I have a pilot study with 3-4 samples per 4 groups (2 pretreatments and 2 treatments, 4 combinations). I performed Ampliseq on these samples.

I ran the DESeq2 pipeline, filtering out genes with counts of less than 5. For the DESeq results I ran:

design(dds) <- formula(~ Group)
dds <- DESeq(dds)

res1 <- results(dds, contrast=c("Group","ConEtOH","ConSal"))
res2 <- results(dds, contrast=c("Group","ABxEtOH","ABxSal"))

summary(res1)
summary(res2)

The results I get are:

> summary(res1)

out of 13061 with nonzero total read count
adjusted p-value < 0.1
LFC > 0 (up)       : 0, 0%
LFC < 0 (down)     : 691, 5.3%
outliers [1]       : 0, 0%
low counts [2]     : 0, 0%
(mean count < 0)
[1] see 'cooksCutoff' argument of ?results
[2] see 'independentFiltering' argument of ?results

> summary(res2)

out of 13061 with nonzero total read count
adjusted p-value < 0.1
LFC > 0 (up)       : 0, 0%
LFC < 0 (down)     : 0, 0%
outliers [1]       : 0, 0%
low counts [2]     : 0, 0%
(mean count < 0)
[1] see 'cooksCutoff' argument of ?results
[2] see 'independentFiltering' argument of ?results

When looking at the results for the 1st comparison, it is a handful of genes repeated around 200 times with the exact same baseMean, log2FC, etc for each (example of gene below)

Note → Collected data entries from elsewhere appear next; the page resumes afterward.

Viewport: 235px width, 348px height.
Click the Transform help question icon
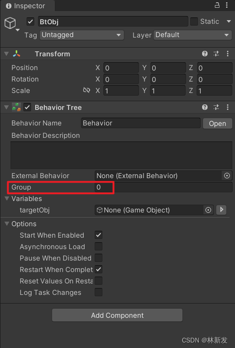tap(205, 54)
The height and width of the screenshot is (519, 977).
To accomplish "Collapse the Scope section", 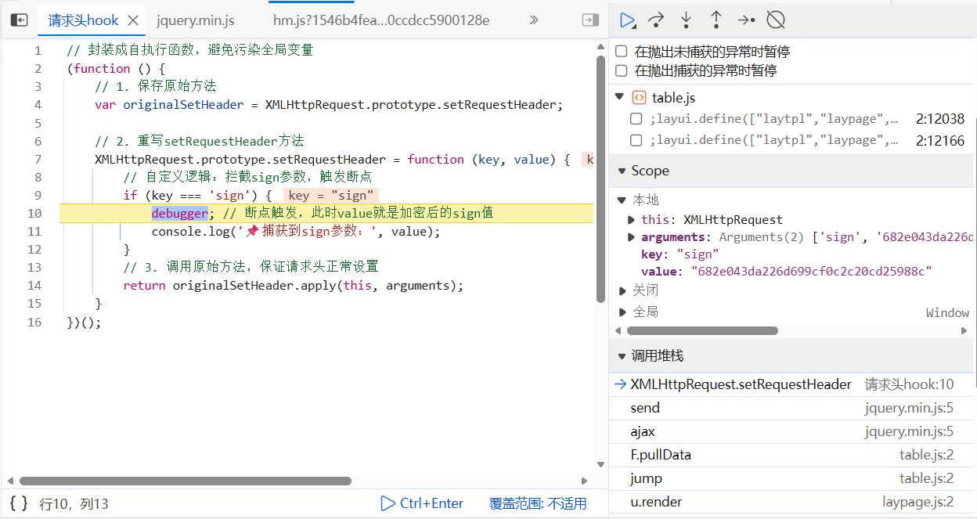I will pos(622,171).
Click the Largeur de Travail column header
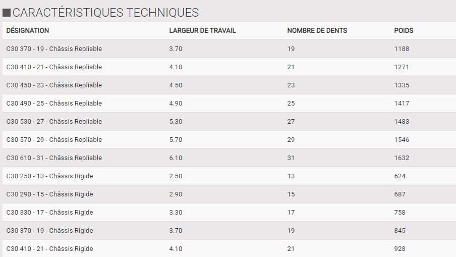The image size is (456, 257). click(x=202, y=30)
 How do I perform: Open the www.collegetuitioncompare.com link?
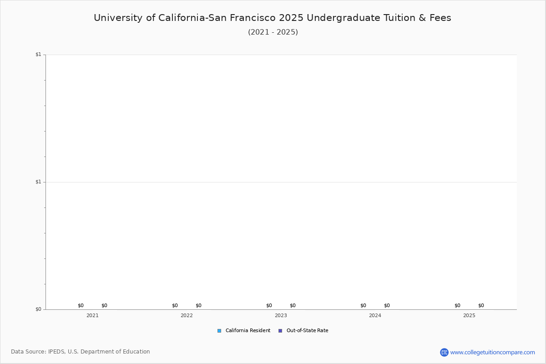[x=492, y=352]
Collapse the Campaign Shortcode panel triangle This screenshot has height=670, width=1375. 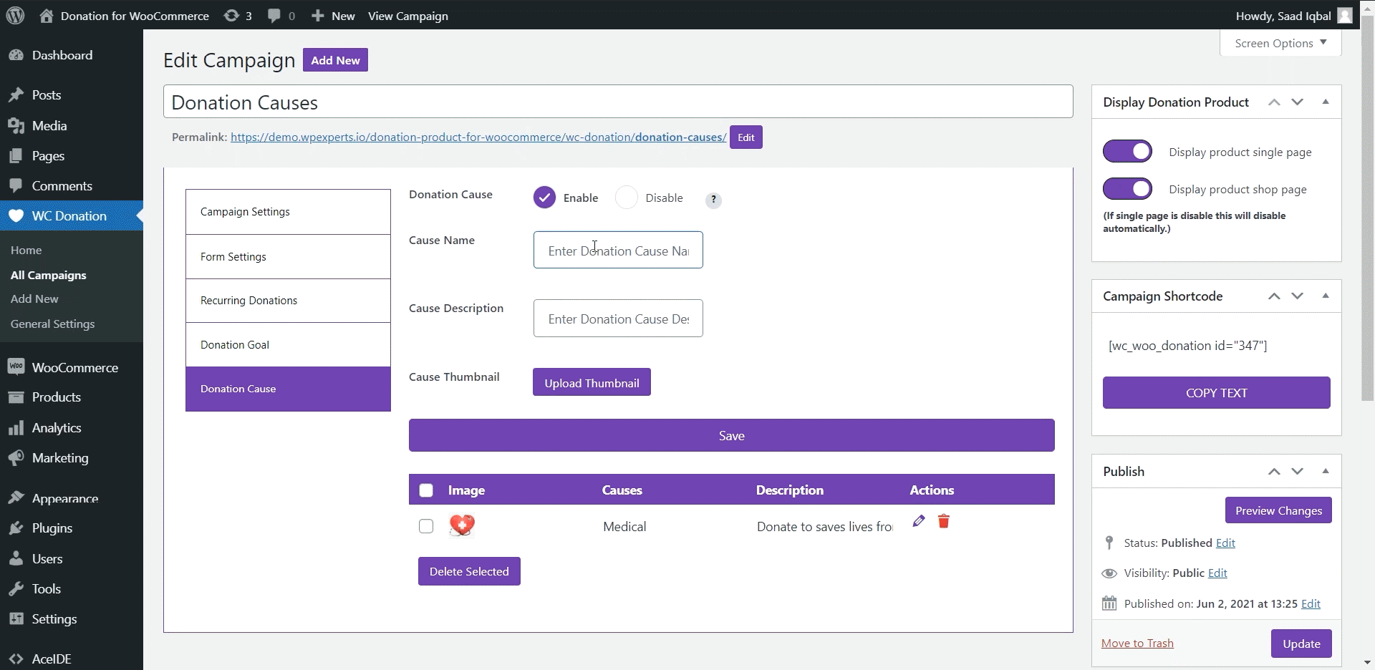pos(1326,296)
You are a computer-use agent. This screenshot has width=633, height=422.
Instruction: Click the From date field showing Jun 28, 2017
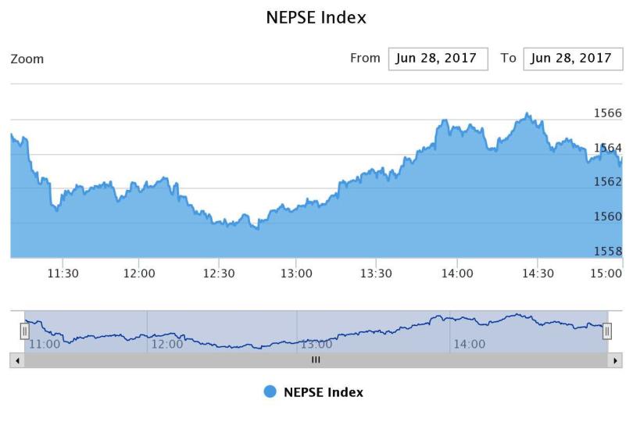pyautogui.click(x=438, y=59)
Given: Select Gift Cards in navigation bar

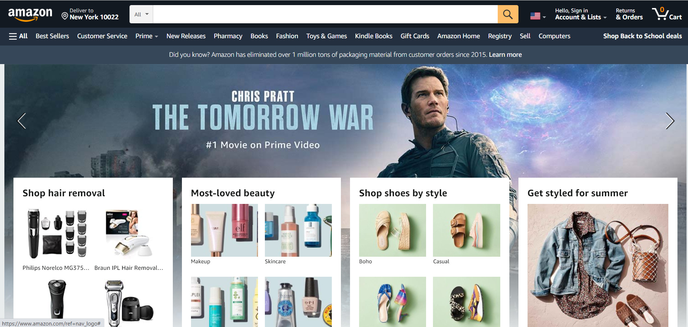Looking at the screenshot, I should pyautogui.click(x=414, y=36).
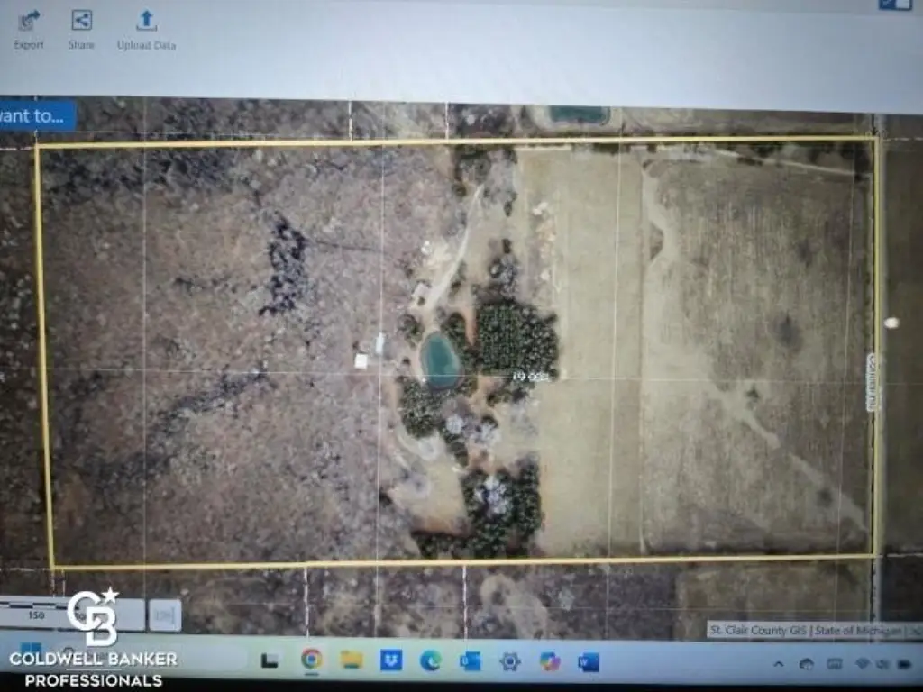Click the button beside the scale bar
The width and height of the screenshot is (923, 692).
(x=165, y=615)
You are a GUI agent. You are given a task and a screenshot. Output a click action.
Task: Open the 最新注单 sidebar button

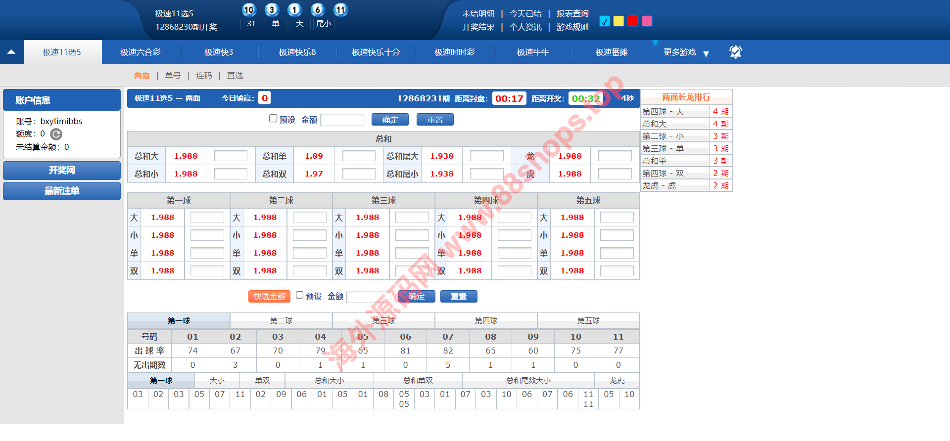[x=62, y=191]
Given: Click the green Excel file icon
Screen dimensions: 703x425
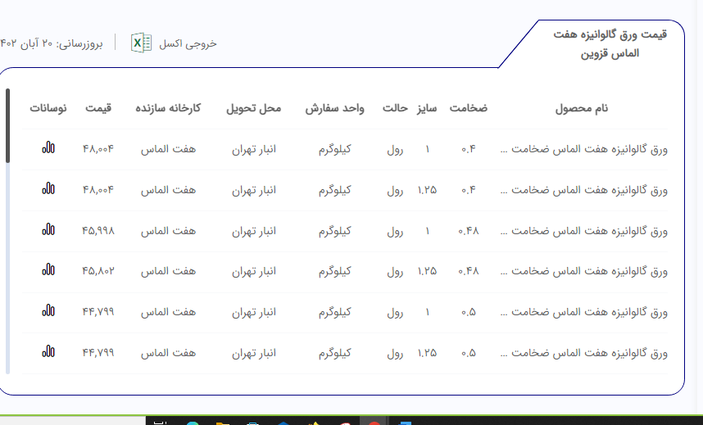Looking at the screenshot, I should 142,43.
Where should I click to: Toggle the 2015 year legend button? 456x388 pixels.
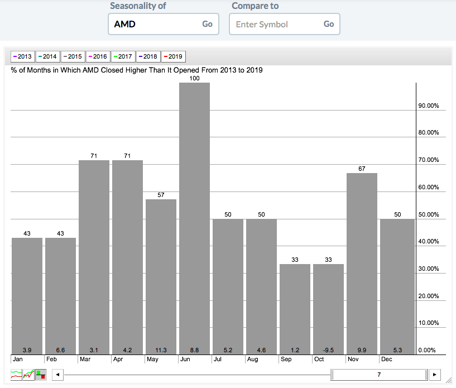73,56
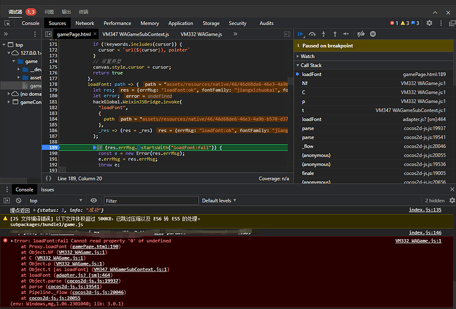Toggle pause on exceptions button
Viewport: 456px width, 309px height.
click(373, 34)
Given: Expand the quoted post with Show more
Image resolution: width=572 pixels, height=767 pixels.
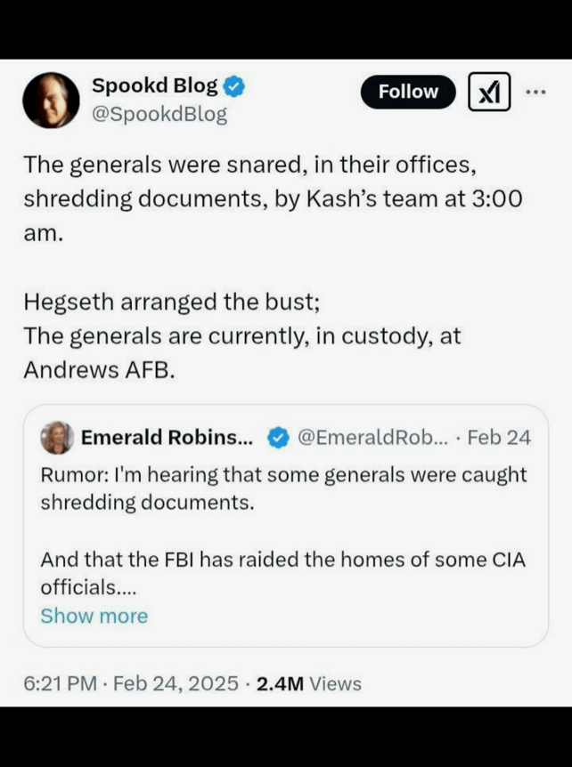Looking at the screenshot, I should [94, 616].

0610009O20Rik 0610009O20Rik.1 0610009O20Rik.10 0610009O20Rik.100 0610009O20Rik.101 0610009O20Rik.102 0610009O20Rik.103 0610009O20Rik.104 0610009O20Rik.105

This does not seem right to me. Any ideas on why these genes are being overrepresented and repeated in my results so many times?

keep <- rowSums(counts(dds) >= 5)

Check this. What this does is to calculate how many samples per row have more than 5 counts. This introduces the duplication since the output is simply a numeric vector. See the vignette on recommended prefilters and how to implement it, or use filterByExpr from edgeR.